Teatro Eliseo, Roma, dal 26 settembre al 15 ottobre 2017
Ci vuole coraggio ad iniziare una stagione teatrale con un testo come Finale di partita, dell’irlandese Samuel Beckett, sovvertitore (insieme a Ionesco) della drammaturgia alla metà del 900. Inizia la nuova stagione del Teatro Eliseo, con coraggio perché non è un testo facile, come tutta la produzione del cosiddetto “teatro dell’assurdo”, che necessita di un’attenzione quasi religiosa, ma soprattutto di un sano lasciarsi andare da parte del pubblico al “suono” delle battute e a quello prodotto dai movimenti in scena, senza forzare troppo la ricerca dei significati reconditi (lo stesso Beckett metteva in guardia da ciò). Perché in scena, con Finale di partita, c’è tutta la concezione sì nichilista dell’autore, ma anche una tenerezza, una pietà per l’essere umano e per i personaggi sul palco, così ferocemente legati l’uno all’altro, da sostituire i brividi per una fine imminente con lampi di poesia sulle difficoltà del vivere. In quel preciso contesto storico (del 1957 la prima rappresentazione, al Royal Court Theatre di Londra) come oggi. Non è forse l’uomo solo di fronte all’insondabilità dell’universo? O alla sua stessa insondabilità? Non siamo forse sempre sordi, chiusi in un tragico individualismo e incapaci di mettere le nostre “anime” di fronte a quella del prossimo? Ostili ma complementari, pronti ad abbandonarci ma indissolubilmente legati in una tragica, farsesca, grottesca e comica infelicità.

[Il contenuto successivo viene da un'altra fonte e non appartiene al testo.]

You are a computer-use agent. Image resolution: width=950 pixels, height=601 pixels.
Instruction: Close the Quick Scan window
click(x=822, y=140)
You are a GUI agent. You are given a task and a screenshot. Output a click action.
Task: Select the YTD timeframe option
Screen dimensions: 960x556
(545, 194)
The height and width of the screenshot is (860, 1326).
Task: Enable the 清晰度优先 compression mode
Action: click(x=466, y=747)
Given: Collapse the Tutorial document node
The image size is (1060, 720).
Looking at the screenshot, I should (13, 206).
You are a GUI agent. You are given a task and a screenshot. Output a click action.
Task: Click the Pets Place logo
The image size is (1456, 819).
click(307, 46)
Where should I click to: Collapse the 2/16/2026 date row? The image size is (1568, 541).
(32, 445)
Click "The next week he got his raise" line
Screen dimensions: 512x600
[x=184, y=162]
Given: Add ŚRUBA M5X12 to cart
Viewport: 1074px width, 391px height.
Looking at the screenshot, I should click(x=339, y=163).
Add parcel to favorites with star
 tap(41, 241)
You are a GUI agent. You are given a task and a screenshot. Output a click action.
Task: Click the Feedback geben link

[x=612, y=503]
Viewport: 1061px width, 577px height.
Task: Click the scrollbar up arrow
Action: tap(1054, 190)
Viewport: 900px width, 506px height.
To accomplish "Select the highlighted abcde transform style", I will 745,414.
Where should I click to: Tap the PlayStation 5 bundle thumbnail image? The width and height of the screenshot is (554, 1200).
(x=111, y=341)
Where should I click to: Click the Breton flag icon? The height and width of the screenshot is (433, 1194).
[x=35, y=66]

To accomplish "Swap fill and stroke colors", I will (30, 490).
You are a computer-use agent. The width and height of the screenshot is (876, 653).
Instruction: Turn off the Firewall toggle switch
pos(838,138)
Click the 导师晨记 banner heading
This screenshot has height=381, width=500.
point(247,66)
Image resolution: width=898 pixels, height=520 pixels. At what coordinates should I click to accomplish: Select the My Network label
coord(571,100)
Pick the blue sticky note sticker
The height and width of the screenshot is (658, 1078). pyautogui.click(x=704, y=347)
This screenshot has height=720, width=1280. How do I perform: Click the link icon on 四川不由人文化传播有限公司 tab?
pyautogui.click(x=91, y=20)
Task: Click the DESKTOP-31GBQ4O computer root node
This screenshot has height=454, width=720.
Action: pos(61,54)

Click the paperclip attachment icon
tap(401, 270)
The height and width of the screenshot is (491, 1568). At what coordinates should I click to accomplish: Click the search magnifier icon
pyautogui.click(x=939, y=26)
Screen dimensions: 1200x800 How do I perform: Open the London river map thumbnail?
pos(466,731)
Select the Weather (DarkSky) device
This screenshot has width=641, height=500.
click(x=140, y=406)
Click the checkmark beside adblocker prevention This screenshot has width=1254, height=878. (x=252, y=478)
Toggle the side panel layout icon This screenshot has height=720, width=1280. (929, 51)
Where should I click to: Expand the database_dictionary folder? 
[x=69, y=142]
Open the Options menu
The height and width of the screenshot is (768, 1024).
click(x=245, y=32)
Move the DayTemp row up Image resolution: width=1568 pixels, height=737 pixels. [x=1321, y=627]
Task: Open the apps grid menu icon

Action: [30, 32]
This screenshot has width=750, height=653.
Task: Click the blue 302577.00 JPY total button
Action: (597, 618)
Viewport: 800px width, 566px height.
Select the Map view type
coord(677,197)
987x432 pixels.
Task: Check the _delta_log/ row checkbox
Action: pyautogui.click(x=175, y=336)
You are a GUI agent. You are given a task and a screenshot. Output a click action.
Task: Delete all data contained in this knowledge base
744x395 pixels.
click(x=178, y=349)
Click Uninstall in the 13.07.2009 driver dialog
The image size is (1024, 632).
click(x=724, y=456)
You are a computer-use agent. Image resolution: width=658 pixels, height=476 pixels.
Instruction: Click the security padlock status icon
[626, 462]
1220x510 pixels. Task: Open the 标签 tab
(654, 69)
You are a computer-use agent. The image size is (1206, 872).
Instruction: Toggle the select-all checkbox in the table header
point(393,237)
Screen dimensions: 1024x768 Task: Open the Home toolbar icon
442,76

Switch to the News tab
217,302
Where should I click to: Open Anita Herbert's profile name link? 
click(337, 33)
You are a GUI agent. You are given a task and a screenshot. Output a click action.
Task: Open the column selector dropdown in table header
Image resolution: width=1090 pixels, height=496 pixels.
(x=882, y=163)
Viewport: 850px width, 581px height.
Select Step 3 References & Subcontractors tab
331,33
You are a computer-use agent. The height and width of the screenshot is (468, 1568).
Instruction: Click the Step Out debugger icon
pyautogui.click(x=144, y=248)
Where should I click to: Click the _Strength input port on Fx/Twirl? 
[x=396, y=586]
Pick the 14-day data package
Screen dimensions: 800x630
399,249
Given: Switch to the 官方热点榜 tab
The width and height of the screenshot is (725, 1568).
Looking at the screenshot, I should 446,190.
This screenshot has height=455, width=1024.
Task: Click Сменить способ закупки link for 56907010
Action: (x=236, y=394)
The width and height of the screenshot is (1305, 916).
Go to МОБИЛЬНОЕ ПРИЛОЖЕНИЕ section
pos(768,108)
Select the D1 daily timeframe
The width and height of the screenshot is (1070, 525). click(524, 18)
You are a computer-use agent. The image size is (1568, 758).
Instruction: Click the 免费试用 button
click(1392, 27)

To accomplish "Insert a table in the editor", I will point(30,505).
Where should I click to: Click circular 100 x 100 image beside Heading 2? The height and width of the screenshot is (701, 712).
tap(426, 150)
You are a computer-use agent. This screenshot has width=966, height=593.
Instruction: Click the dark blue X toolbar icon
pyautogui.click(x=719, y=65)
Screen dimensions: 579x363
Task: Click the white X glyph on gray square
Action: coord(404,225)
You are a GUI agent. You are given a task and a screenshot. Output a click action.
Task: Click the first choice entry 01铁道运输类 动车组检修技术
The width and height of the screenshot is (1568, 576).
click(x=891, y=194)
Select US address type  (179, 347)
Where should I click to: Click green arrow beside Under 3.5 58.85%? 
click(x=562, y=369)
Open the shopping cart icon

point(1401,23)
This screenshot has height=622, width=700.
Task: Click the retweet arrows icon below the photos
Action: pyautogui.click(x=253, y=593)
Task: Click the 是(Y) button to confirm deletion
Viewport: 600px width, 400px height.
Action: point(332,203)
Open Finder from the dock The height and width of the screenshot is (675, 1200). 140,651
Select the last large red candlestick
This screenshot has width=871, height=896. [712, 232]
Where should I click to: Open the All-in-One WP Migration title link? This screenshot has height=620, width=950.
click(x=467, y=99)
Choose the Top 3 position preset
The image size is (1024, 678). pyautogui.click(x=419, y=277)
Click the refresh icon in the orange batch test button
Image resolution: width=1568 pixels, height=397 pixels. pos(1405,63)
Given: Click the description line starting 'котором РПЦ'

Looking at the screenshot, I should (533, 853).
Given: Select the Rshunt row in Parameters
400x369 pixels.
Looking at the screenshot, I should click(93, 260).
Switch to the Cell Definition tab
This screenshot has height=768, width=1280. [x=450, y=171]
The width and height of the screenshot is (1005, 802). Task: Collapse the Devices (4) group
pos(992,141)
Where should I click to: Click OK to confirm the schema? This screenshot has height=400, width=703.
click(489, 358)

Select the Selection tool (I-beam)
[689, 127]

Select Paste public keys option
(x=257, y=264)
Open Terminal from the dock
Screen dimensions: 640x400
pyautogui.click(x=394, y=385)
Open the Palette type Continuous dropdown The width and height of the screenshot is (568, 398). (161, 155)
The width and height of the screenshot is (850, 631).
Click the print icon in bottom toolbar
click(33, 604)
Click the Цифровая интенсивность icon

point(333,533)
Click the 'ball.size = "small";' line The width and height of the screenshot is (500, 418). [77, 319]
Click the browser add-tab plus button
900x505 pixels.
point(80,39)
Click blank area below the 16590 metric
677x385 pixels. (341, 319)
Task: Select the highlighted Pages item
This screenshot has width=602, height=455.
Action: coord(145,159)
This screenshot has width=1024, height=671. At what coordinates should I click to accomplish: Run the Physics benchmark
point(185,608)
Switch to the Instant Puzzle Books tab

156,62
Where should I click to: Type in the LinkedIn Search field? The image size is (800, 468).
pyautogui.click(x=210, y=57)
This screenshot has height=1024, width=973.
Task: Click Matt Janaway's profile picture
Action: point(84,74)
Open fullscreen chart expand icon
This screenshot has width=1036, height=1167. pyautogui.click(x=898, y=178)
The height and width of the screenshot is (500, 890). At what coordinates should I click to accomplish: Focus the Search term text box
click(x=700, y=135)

Glauco Mauri e Roberto Sturno riescono nel loro intento, che era dichiaratamente quello di mettere in scena la tenerezza e l’umanità di “un grande poeta della difficoltà del vivere dell’uomo”. Hamm (Mauri), cieco e costretto su una sedia, il suo fido Clov (Sturno), condannato a non potersi sedere, i genitori di Hamm Nagg e Nell (Mauro Mandolini ed Elisa Di Eusanio) chiusi nudi dentro contenitori di immondizia, resi trasparenti dal regista Andrea Baracco in questa versione, sono i personaggi emblematici di quest’opera, cristallizzati in un ambiente decadente, grigiastro, in attesa che ognuno compia il suo corso verso la fine che, forse, è giunta. Sorriso e angoscia si susseguono nei dialoghi, ironia e anche speranza, subito negata. Lasciarsi andare, godere delle interpretazioni di un gigante del teatro come Mauri e dell’affiatamento tra lui e Roberto Sturno e gli altri partner di scena, è forse il modo di apprezzare l’essenzialità di questa drammaturgia dell’impotenza umana e dell’inevitabile rassegnazione, ma addolcita da una consolatoria umanità, da uno smarrimento poetico che i protagonisti riescono a far emergere prepotentemente e con calore. Da vedere. Si replica fino al 15 ottobre.